Before we introduced the experimental task, the dogs were accustomed to the apparatus and the food delivery system during several sessions. First, they were trained to touch the monitor with their nose by means of a “clicker”-aided shaping procedure, defined as a subset of operant conditioning using positive reinforcement, extinction and negative punishment. We used the same food pellets that were delivered as rewards by the feeding device. Once the dogs were accustomed to touching the screen with their nose, they were trained to touch a stimulus (yellow circle or square) appearing on the otherwise black screen. The stimulus was randomly placed on the screen, and changed its position from trial to trial. This feature forced the dogs to search the whole screen in order to locate the stimulus. This second step of training was a combination of clicker training and automated responses. If the dogs hit the stimuli directly with their nose and thereby interrupted the infrared light grid in front of the screen, they triggered an acoustic signal and delivery of a food pellet by the feeding device. However, in order not to frustrate the dogs (it needs some practice on the side of the dogs to learn how to touch the screen in order to provoke a response), the clicker was still used to reward attempts.
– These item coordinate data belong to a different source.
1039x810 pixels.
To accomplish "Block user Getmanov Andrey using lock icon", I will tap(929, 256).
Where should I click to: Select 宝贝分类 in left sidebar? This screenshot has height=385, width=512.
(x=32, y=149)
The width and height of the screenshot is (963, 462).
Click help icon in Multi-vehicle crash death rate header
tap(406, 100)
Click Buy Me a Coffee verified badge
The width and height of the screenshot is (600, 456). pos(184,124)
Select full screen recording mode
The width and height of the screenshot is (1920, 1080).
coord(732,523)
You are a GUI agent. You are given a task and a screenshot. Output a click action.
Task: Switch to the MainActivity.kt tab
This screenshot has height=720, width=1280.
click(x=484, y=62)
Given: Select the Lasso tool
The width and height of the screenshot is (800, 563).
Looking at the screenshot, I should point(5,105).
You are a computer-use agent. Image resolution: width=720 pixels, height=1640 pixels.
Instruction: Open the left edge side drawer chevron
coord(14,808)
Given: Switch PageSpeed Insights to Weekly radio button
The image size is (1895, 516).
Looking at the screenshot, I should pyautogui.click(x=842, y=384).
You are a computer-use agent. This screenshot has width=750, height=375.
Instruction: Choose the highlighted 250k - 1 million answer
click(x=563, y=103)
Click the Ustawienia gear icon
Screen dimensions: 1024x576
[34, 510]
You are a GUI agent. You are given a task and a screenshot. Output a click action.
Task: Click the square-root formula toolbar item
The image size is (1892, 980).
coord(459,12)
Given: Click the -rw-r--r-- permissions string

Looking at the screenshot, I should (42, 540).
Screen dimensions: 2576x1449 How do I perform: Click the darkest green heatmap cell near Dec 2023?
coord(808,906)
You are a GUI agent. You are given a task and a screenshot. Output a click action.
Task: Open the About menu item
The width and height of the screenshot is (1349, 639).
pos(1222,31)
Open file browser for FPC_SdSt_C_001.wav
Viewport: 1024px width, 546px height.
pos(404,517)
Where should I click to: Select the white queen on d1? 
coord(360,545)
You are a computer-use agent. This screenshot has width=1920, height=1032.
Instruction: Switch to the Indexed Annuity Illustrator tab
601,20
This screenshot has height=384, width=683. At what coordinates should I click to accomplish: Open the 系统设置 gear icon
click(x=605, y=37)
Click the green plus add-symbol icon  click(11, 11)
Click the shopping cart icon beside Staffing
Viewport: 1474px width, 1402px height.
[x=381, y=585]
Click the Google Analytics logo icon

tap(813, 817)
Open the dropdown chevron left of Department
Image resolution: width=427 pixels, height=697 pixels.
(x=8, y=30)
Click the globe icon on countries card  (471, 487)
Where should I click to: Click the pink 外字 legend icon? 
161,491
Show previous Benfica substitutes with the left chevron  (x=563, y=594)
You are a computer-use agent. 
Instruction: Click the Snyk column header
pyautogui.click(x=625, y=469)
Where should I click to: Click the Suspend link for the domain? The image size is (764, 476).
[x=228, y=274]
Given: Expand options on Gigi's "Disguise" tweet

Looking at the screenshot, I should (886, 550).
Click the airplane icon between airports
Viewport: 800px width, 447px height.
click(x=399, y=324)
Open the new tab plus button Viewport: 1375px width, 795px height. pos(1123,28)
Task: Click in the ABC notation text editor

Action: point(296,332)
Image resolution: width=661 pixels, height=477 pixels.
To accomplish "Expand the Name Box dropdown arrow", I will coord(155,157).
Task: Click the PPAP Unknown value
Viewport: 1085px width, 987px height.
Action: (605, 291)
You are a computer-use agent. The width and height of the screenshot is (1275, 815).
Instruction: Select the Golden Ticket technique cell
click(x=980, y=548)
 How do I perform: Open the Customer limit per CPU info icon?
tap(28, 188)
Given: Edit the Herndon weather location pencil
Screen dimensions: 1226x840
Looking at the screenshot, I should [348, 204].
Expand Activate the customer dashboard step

When the dogs successfully responded to the stimuli presented, discrimination of simple forms (circle vs. rectangle) was required to make the dogs familiar with the forced two-choice procedure used for all following experiments. Each trial consisted of one positive and one negative training stimulus, being simultaneously presented on a black background in fixed positions (i.e., at about the animal’s eye level with one stimulus appearing somewhat left of the middle of the screen and the other one appearing somewhat right). The positions (left/right) of S+ and S− varied randomly from trial to trial. Each session consisted of 30 trials. Touching the correct stimulus (S+) immediately terminated presentation (i.e., both stimuli disappeared from the screen) and food was provided. Touching the wrong stimulus (S−) resulted in a correction trial, i.e., stimulus presentation was terminated and the color of the touch screen turned to red for 3 s. Then the stimuli of the previous trial were shown again in identical positions as before. Another wrong choice then led to another correction trial, whereas a correct choice terminated the trial and led to food access. To enhance learning, correct choices were indicated by a short tone followed by a food reward, negative choices were indicated by a buzz. Each trial (except correction trials) was followed by a 4 s inter-trial interval (ITI), during which an empty black background was shown.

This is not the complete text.